昨年11月、お隣中国の、アルコールチェックに関する規制についてレポート致しました。
今回は中国の運輸安全施策のうち、「バス・トラックの動態管理とデジタコ(GPS)規制」についてレポートします。
現在日本では、運輸局単位や、国土交通省自動車局として、事業許可を与えているバス、タクシー、トラック事業者に対し、車両の運行データを直接的に提出させる法的なシステムは存在しません。
実態としては、運輸局への事業報告提出物や、監査というサンプリングによって、乗務記録の保存義務をチェックするという仕組みとなっています。
お隣中国は、ちょっと違うようです。
道路運送車両の動態管理規則
翻訳上は『道路輸送車両の動態監督管理規則』となっていますが、日本の法令でいえば、『道路運送車両法 動態管理規則』とでも言いましょうか。
出典は、
http://www.gov.cn/gongbao/content/2016/content_5113020.htm
これを翻訳してみました。
一部抜粋してみます。
第三条 本規則で称する道路輸送車両は、幹線道路で運営される乗客輸送用自動車、危険貨物輸送車両、セミトレーラー牽引車、及び大型トラック(車両総重量が12トン以上の普通貨物輸送車両)を含む。
第四条 道路輸送車両の動態監督管理は、企業監視、政府による監督管理、ネットワーク制御の原則を遵守するものとする。
第五条 道路輸送管理機構、公安機関交通管理部門、安全監督管理部門は、法で定められた職責に基づき、道路輸送車両の動態監督管理作業に対し、共同で監督管理を実施する。
第七条 道路輸送車両に取り付ける衛星測位装置は、下記の標準の要件に適合するものとする。
『道路輸送車両衛星測位システム車載端末技術要件』(JT/T 794)
『道路輸送車両衛星測位システム端末通信プロトコル及びデータフォーマット(JT/T 808)
『原動機付き車両の運行安全技術条件』(GB 7258)

**記録データ**
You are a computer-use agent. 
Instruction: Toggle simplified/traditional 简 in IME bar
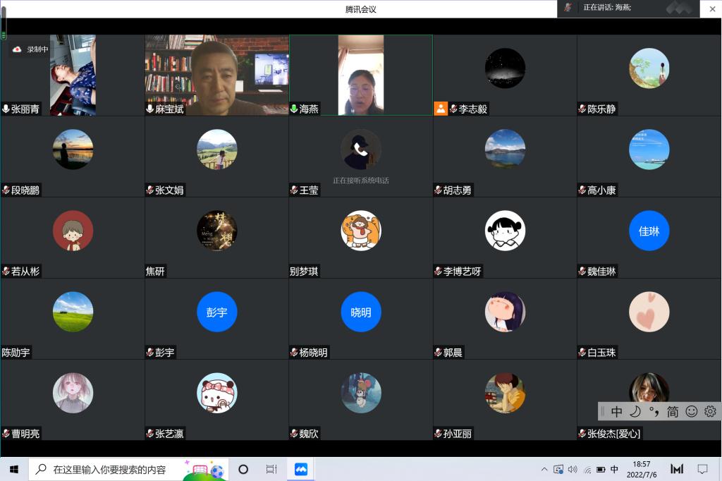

**課題**
A – 抜粋文の第五条で、道路輸送車両の動態監督管理を共同で実施するとされている機関・部門をすべて挙げなさい。
B – 抜粋文のうち、「昨年11月、お隣中国の、アル」で始まり「という仕組みとなっています。」で終わる部分を、一字も変えずに書き出しなさい。
ここではデータを使用しない。

**解答**
A – 道路輸送管理機構、公安機関交通管理部門、安全監督管理部門

B –
昨年11月、お隣中国の、アルコールチェックに関する規制についてレポート致しました。
今回は中国の運輸安全施策のうち、「バス・トラックの動態管理とデジタコ(GPS)規制」についてレポートします。
現在日本では、運輸局単位や、国土交通省自動車局として、事業許可を与えているバス、タクシー、トラック事業者に対し、車両の運行データを直接的に提出させる法的なシステムは存在しません。
実態としては、運輸局への事業報告提出物や、監査というサンプリングによって、乗務記録の保存義務をチェックするという仕組みとなっています。